## DOKUMEN SUMBER
Mohon tunggu...
riap windhu
riap windhu Mohon Tunggu... Sales - Perempuan yang suka membaca dan menulis

Menulis untuk kebaikan

Selanjutnya

Tutup

Ramadan Pilihan

Untukmu Kampung Halaman, Sebuah Perjalanan yang Belum Pernah Tuntas

30 April 2023   23:50 Diperbarui: 30 April 2023   23:50 1290
+
Laporkan Konten
Laporkan Akun
Kompasiana adalah platform blog. Konten ini menjadi tanggung jawab bloger dan tidak mewakili pandangan redaksi Kompas.
Lihat foto
Suasana mudik (dok.windhu)

Kata Ibu, keberanian melangkah pergi dari tempat tinggal akan membuka wawasan dan menebalkan kepekaan. Meski kadang terselip rindu, suatu saat akan ada jalan pulang setelah keseharian mengantar sampai pada hidup yang lebih baik dari sebelumnya.   

Tahukah kamu, saat melihat dari balik kaca jendela kereta yang ditumpangi saat terakhir pulang, tiba-tiba terselip rasa, sampai berapa lama hal ini akan berlangsung. Ketika tetua yang semakin sepuh satu demi satu berpulang, akankah tradisi ini akan tetap berlangsung?

Kelebat hiruk pikuk mudik, kehebohan persiapan, dan upaya hemat menabung yang merupakan rangkaian untuk berjumpa dengan mereka yang sudah lama tak bertemu di kampung pada beberapa tahun silam, kini masih terasa.

Rasa lelah membawa oleh-oleh dalam tas dan kardus dari jarak jauh, berhimpitan naik kereta dari era masih berebut tiket berdiri sampai bisa dipesan melalui aplikasi pada ponsel, semua itu hanya menjadi sebuah cerita. Tetap, pada ujungnya terbayarkan dengan sebuah pertemuan pelepas rindu atas nama keluarga besar.

Namun, saat tahun demi tahun berlalu, perjalanan suatu generasi akan berubah. Satu demi satu dari anggota keluarga menikah dan berpasangan dengan orang yang berasal dari beda kampung halaman. Beda kota, beda provinsi, beda arah pulang. Tiba-tiba saja ada lagi sebuah kampung halaman baru yang bisa dan harus dikunjungi.

Mudik (dok.windhu)
Mudik (dok.windhu)

Ah, itulah hidup. Pada ujungnya akan pulang ke kampung halaman yang akan memberikan kehidupan yang terbaik. Siapapun harus meningkat hidupnya, bukan? Berpindah kampung halaman pun tak apa. Sama, kita masih ada di Indonesia. Serupa, kita masih ada di bumi manusia.

Beberapa tahun sebelumnya, seorang kerabat berpamitan kepada saudara-saudara. Dijualnya semua tanah warisan untuknya di kampung halamannya di tanah Jawa. Dia memilih untuk tinggal di sebuah kampung halaman baru di tanah Sumatera.

"Usia saya sudah semakin tua. Tidak tahu masih bisa pulang kampung atau tidak kesini. Semoga masih ada umur dan bisa selalu sehat," ucap pakde Jat. Dia meminta maaf kepada semua saudara. Anak-anaknya, sudah enggan untuk tinggal di kampung orang tuanya dulu.

## URAIAN TUGAS
Menurut tulisan tentang mudik di atas, di mana pakde Jat memilih untuk tinggal setelah menjual semua tanah warisannya di tanah Jawa?

## CATATAN YANG DIBERIKAN
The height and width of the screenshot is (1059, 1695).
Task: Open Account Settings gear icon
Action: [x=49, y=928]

...

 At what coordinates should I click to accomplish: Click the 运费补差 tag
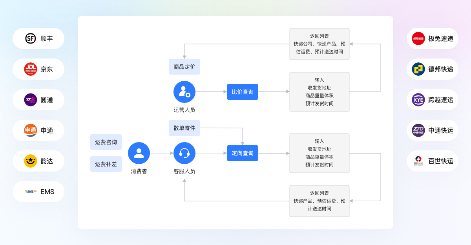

## JAWABAN LENGKAP
Di sebuah kampung halaman baru di tanah Sumatera.